My sister is into this sort of thing. She loves ritual. She’s forever collecting shells for her Venus altar, or tying a piece of ribbon to a twig in a secret grove, or scooping magic waters up into very small vials to make potions. Being around my sister feels magical. When we traveled through Europe together (following the path of Mary Magdalene, doyeeeee), we didn’t miss a stone circle or a magic well—tromping over stiles and up tors and always leaving little offerings for the fairies. Once, in Cornwall, we looked down into an aquamarine cove and she said, “Do you see the mermaids? They’re sitting on that rock.” I said no, and she looked at me with pity. On the way to the Vashon Red Tent Temple, I texted my sister for advice. “I’m on my way to a new moon celebration at a menses temple,” I said. “Liar,” she said. “It’s true! Any tips?” “Stay open to a new flow and wave good-bye to the blood of old that nurtured you well.” I knew she’d know what to do.

I almost didn’t go in. It was too intimate and foreign, and I am clinical like my mom. I like magic as escapism—I barely tolerate fantasy books set in our universe (the first time I cracked a Harry Potter novel I was like, “Yo, is this a documentary?”)—pretending that the supernatural is real just drives home how much it’s not. But we did, we walked in, removed our shoes, and joined the circle of women seated on pillows beneath the homemade canopy of red scarves. It wasn’t really a “tent” so much as a pillow fort inside a community center, but it did the job.

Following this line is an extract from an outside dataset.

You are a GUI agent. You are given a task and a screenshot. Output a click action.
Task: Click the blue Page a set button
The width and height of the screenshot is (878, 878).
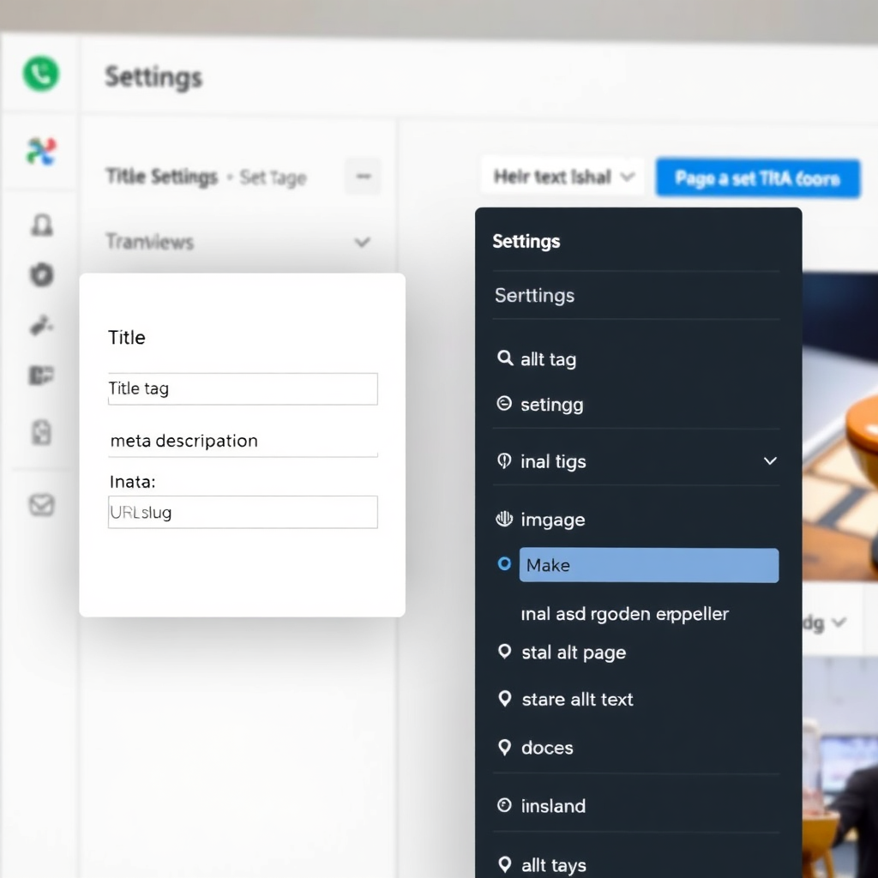coord(757,178)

The women were talking about chocolate, which was such an adorable cliché that I fell in love with them instantly. “There is definitely a goddess of chocolate.” “I read somewhere that the molecular makeup of chocolate is so unique that it was probably brought here from another planet.” One woman passed a Hershey’s bar around the circle. “This chocolate is even better now that it’s passed through the hands of so many goddesses,” said the woman next to me, appreciatively.

There was chanting.

Isla, the leader of the circle, said that right now there is an astrological configuration—the Cardinal Cross—that has not occurred since Jesus was alive, and that she and the other local angel healers are very busy “holding that energy.” She explained that the media tells us that things are terrible and violent, but that this is actually one of the most peaceful times in history. We should not focus on the negative. Later, I asked my sister what an “angel healer” is, and she said, “Well, you know, angels are just the same thing as aliens. They’re probably the ones who brought the chocolate.” I asked about the Cardinal Cross, and she told me, “If you’re going to have a baby, have it like tomorrow. It’ll be a superbaby. Dude, remind me to send you a picture of the cosmos right now. It’s fucking out of control.”